Elle ne pouvait pas avoir d’opinion sur le sujet. La princesse Aliceliese ne pouvait pas avoir une discussion avec un sujet impérial.

« L’armée impériale a franchi une frontière qu’elle n’aurait pas dû franchir… Maintenant, nous ne pouvons vraiment pas éviter la guerre. Pas avant que l’un de nous ne soit réduit en cendres ! »

« … »

Tout avait changé en quelques minutes. Iska s’en était instinctivement rendu compte quand Alice avait élevé la voix. La relation entre l’Empire et la Souveraineté avait dépassé les limites du possible. Elle était retournée à ses racines.

Les choses étaient revenues à un siècle en arrière… quand la Fondatrice Nebulis avait commencé sa rébellion. Même leur relation personnelle avait régressé jusqu’au moment de leur première rencontre.

« Veux-tu qu’on se batte jusqu’à ce qu’un de nos pays soit anéanti ? Est-ce vraiment ce que tu veux, Alice ? »

« En tant que collectif, oui. Ce n’est pas moi qui décide ici. » La jeune fille avait construit un mur de glace entre eux, essuyant ses larmes. « Mon but ultime a toujours été de renverser l’Empire. Mais je n’ai jamais voulu aller aussi loin. Je n’ai jamais voulu penser à éradiquer l’Empire ou à le réduire en cendres… Cela signifierait que je m’abaisserais au même niveau que les Zoa. »

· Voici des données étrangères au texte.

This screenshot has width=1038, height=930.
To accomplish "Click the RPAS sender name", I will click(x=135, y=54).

Même s’ils parvenaient à détruire l’Empire pendant la guerre, cela se ferait au prix de pertes au sein de la souveraineté de Nebulis — de la royauté au corps astral combattant dans les tranchées.

 

Il était cependant trop tard pour arrêter les roues du destin.

 

« En te rencontrant, j’ai appris qu’il existe des sympathisants dans l’Empire. Je voulais que les choses se terminent le plus pacifiquement possible lorsque nous aurions renversé l’Empire, mais l’armée impériale a ruiné nos chances d’avoir cet avenir pour nous tous ! »

L’énergie astrale qui irradiait d’Alice s’épanouissait presque sur son corps comme une fleur dans la nuit noire.

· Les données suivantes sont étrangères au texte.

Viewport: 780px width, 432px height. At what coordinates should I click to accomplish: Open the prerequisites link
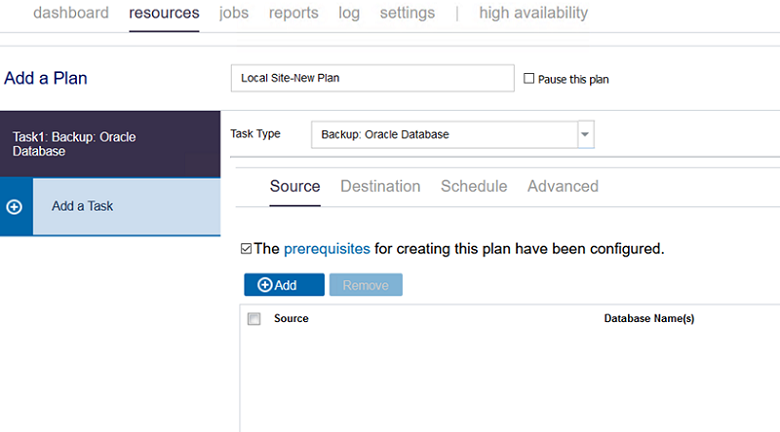(326, 248)
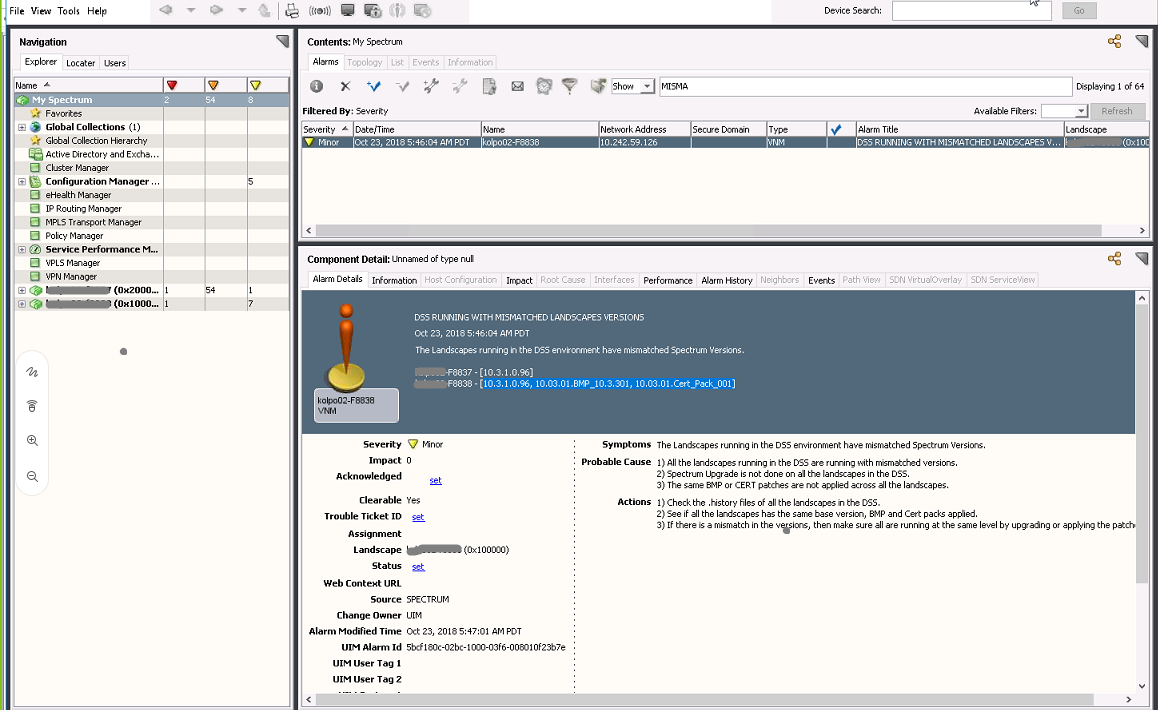1158x710 pixels.
Task: Click the X clear alarm icon
Action: pyautogui.click(x=345, y=87)
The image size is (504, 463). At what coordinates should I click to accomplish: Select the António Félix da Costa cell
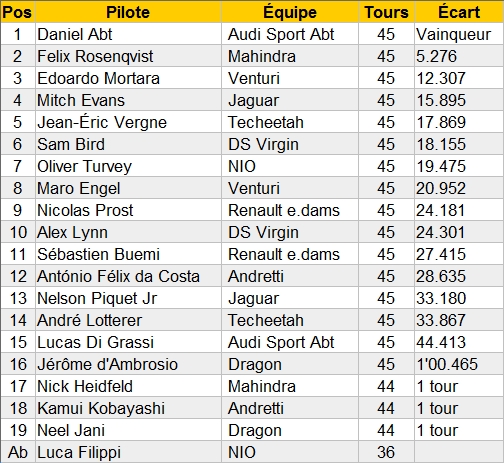click(128, 276)
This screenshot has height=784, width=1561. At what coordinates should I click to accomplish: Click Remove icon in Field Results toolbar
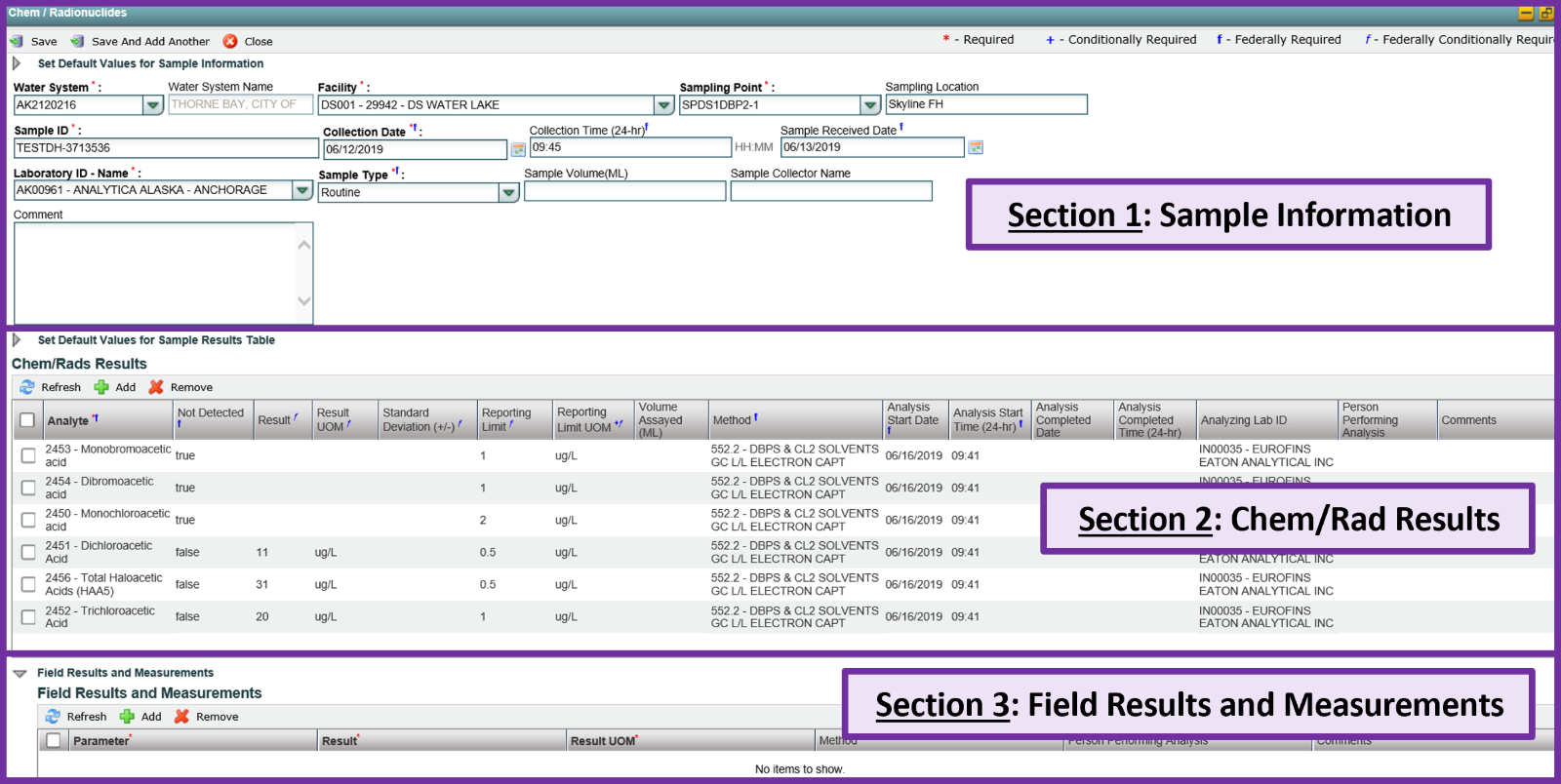click(181, 717)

Ils se dirigeaient vers le début de leur combat final.

« Viens vers moi, Iska, comme si tu voulais m’arrêter ! Je ne vais pas non plus me retenir ! »

+

C’était la deuxième vraie bataille entre Iska, le successeur de l’acier noir et Alice, la sorcière de la calamité glaciale.

+

Craquement. Sous les pieds d’Iska, la patinoire avait commencé à craquer.

On aurait dit que quelque chose sortait des fissures. Iska s’était repositionné. Devant ses yeux s’élevait un miroir de glace poli qui ressemblait à une énorme gemme.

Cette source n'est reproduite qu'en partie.